Nietzsche used Plato’s Allegory of the Cave numerous times in his works. He believed that humanity was cursed to chase shadows on the wall purely due to ignorance. Transcendental Idealism makes our universe a literal Plato’s Cave. Kant’s claim that we do not experience or interact with actual, existing bodies, but rather our own perception of these images falls right in line with the entertaining shadows Plato’s prisoners observe. Nietzsche, unsurprisingly, used this knowledge to further criticize organized religion. The typical Christian, in his eyes, was a human who was chasing the best possible shadows. Humans seek the best of the world, but cannot stop there. The most appealing shadow of them all is one of purpose (religion); however, the teachings of this “shadow” conflict with the other desires of the cave.
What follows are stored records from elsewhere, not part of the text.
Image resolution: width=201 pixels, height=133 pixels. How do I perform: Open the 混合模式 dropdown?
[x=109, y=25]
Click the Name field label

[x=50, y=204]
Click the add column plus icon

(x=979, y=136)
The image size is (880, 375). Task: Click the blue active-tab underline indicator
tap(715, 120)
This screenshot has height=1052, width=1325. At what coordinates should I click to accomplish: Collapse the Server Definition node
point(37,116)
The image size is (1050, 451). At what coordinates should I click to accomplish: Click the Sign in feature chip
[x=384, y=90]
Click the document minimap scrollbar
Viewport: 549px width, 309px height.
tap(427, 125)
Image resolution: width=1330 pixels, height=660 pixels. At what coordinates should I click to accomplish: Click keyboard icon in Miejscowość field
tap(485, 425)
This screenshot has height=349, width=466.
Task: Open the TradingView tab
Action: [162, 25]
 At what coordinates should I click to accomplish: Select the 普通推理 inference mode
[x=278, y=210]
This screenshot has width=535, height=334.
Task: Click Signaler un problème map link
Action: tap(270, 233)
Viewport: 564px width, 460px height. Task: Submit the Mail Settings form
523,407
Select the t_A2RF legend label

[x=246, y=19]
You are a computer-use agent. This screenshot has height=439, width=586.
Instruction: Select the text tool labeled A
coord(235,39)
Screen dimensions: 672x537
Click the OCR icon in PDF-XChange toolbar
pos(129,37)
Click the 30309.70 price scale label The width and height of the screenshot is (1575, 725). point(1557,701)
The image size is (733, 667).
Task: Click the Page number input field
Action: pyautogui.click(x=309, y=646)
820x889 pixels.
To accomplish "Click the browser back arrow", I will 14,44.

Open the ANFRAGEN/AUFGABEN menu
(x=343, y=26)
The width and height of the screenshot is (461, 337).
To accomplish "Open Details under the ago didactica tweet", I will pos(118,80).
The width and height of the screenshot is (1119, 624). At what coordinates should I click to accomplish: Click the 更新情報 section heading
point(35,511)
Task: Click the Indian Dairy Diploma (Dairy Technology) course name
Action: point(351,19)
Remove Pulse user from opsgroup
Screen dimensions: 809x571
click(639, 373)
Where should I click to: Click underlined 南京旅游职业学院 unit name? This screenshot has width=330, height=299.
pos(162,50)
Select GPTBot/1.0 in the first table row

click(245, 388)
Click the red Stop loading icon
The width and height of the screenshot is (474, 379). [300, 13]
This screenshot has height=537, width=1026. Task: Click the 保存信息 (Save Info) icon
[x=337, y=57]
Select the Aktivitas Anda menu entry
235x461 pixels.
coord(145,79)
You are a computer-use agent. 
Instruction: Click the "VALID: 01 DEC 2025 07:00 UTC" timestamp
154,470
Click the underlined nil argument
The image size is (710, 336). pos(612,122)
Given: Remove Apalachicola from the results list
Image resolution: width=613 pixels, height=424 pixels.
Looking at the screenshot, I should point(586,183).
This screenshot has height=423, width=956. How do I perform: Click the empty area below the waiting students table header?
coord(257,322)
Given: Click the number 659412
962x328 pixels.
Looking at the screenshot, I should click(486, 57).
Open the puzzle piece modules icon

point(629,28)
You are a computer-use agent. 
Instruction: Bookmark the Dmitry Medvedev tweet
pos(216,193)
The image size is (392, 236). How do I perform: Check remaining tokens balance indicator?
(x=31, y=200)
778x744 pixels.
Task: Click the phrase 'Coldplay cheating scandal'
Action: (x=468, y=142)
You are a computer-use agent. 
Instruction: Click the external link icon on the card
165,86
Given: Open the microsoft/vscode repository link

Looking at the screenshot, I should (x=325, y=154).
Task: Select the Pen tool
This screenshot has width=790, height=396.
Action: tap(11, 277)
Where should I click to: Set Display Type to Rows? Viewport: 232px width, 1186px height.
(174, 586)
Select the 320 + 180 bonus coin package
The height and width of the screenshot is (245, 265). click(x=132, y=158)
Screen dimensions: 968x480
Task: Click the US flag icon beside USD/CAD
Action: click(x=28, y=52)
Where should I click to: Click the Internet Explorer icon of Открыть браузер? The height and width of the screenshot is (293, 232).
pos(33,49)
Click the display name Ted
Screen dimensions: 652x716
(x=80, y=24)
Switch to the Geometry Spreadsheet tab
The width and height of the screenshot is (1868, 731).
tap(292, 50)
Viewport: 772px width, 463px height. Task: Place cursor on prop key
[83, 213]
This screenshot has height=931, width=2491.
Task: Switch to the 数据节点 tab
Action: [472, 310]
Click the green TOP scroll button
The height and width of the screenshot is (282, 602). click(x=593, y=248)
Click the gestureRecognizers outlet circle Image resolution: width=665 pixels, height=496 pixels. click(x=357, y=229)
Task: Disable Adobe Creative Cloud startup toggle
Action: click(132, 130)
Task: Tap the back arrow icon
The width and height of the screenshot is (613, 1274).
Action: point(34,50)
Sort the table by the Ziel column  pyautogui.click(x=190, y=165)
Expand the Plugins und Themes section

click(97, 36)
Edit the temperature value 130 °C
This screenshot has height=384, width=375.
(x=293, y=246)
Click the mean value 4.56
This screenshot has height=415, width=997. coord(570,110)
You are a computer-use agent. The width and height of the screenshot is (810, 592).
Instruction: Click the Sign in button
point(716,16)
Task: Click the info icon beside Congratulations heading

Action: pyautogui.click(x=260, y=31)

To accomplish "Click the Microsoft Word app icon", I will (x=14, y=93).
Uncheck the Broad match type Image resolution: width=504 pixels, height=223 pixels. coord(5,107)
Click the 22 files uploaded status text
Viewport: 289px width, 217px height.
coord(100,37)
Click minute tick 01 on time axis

In Human, All too Human, Nietzsche writes “If the Christian dogmas of a revengeful God, universal sinfulness, election by divine grace and the danger of eternal damnation were true, it would be a sign of weak-mindedness and lack of character not to become a priest, apostle or hermit and, in fear and trembling, to work solely on one’s own salvation; it would be senseless to lose sight of one’s eternal advantage for the sake of temporal comfort. If we may assume that these things are at any rate believed true, then the everyday Christian cuts a miserable figure; he is a man who really cannot count to three, and who precisely on account of his spiritual imbecility does not deserve to be punished so harshly as Christianity promises to punish him.” While Nietzsche believed that such a conflict of “temporal comfort” and “Christian dogmas” was utterly useless and characteristic of the incompetent nature of religion, Kant would have more likely seen it as a fixable problem.

Immanuel Kant emphasized a practical need to believe in God. He felt, more or less, the same way about God as he did about transcendental idealism in that God can be real for our purposes, yet we can never know whether or not there is truly an existing greater power beyond our minds and hearts. Kant did not seem to mind that his philosophy essentially involved living a lie, and this upset Nietzsche (to a small degree).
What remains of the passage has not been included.